Soit (x1 , . . . , xp ) une famille de vecteurs de E. On lui associe l’application linéaire φ de Kp dans E qui,
p
à (λ1 , . . . , λp ) associe la combinaison linéaire λk xk .
k=1
Propriétés : 1) (x1 , . . . , xp ) est libre si et seulement si φ est injective ;
2) Im φ = Vect (x1 , . . . , xp ) ;
(x1 , . . . , xp ) est génératrice si et seulement si φ est surjective ;
3) (x1 , . . . , xp ) est une base de E si et seulement si φ est un isomorphisme.

6) Image d’une famille de vecteurs par une application linéaire


E et F sont deux K-espaces vectoriels.
Théorème : soient u ∈ L(E, F ), F = (xi )i∈I une famille finie de vecteurs de E et u(F) = (u(xi ))i∈I .
a) Si F est une famille génératrice de E, alors u(F) est une famille génératrice de Im u.
b) Si F est liée, alors u(F) est liée.
c) Si F est libre et u injective, alors u(F) est libre.
Théorème : soit u ∈ L(E, F ) et B une base de E.
a) u est surjective si et seulement si u(B) est une famille génératrice de F .
b) u est injective si et seulement si u(B) est libre.
c) u est bijective si et seulement si u(B) est une base de F .

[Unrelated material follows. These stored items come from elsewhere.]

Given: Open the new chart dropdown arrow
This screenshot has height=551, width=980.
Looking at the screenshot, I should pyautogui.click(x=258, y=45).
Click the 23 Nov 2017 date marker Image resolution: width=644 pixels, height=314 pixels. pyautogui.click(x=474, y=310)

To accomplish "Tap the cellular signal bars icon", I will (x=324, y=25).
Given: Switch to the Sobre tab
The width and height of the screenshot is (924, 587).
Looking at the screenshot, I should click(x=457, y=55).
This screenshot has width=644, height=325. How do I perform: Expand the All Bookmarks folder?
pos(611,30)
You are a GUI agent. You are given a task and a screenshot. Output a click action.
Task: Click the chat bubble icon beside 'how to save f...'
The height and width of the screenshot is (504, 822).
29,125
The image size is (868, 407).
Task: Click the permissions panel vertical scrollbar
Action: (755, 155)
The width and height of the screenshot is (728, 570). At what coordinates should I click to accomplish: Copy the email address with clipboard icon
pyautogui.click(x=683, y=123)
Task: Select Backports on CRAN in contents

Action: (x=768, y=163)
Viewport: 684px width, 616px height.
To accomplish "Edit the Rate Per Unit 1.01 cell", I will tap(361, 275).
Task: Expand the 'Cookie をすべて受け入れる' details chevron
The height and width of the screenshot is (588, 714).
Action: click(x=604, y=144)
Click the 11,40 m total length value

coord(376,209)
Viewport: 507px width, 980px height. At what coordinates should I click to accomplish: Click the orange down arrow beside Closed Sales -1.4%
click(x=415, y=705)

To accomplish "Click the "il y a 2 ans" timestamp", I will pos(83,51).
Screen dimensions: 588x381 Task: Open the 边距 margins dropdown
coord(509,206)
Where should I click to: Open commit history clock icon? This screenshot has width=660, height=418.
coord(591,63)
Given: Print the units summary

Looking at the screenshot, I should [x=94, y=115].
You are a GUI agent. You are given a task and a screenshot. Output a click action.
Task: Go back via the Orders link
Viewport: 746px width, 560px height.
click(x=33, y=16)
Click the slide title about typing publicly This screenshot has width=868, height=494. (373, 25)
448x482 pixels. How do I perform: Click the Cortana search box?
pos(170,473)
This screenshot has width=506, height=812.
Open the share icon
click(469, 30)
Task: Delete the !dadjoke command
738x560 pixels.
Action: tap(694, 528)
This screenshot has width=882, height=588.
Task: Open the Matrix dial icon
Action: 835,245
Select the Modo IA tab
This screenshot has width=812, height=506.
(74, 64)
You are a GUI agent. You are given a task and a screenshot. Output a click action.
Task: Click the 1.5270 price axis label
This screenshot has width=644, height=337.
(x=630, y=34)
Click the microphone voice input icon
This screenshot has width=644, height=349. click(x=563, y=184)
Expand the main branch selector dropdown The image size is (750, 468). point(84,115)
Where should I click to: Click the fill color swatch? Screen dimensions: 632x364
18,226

7) Caractérisation d’une application linéaire par l’image d’une base


Théorème : soient E et F deux K-espaces vectoriels, B = (ei )i∈I une base de E et (yi )i∈I une famille
de vecteurs de F (indexées par le même ensemble I).
Il existe une unique application linéaire u de E dans F telle que :
∀i ∈ I u(ei ) = yi .
En outre :
∗ u est injective si et seulement si la famille (yi )i∈I est libre.
∗ u est surjective si et seulement si la famille (yi )i∈I est génératrice de F .
∗ u est bijective si et seulement si la famille (yi )i∈I est une base de F .

VII - Notion de dimension


Définition : on dit qu’un K-espace vectoriel est de dimension finie si, et seulement si, il admet une
famille génératrice finie.
Lemme de Steinitz
Si E est un K-espace vectoriel admettant une famille génératrice à p éléments (p ∈ N∗ ), alors toute
famille d’au moins p + 1 éléments est liée.
Existence d’une base
Tout espace vectoriel de dimension finie non réduit à {0} admet au moins une base.
Théorème et définition : soit E un K-espace vectoriel de dimension finie, non réduit à {0}.
1) E admet au moins une base finie B.
2) Toutes les bases de E ont le même cardinal n.
Cet entier est appelé dimension de E et est noté dim E ou dimK E.
On convient que {0} est de dimension nulle.
Caractérisation des bases :
Soit E un K-espace vectoriel de dimension n et F une famille de p vecteurs de E.
• Si F est libre, alors p ≤ n avec égalité si et seulement si F est une base de E.
• Si F est génératrice, alors p ≥ n avec égalité si et seulement si F est une base de E.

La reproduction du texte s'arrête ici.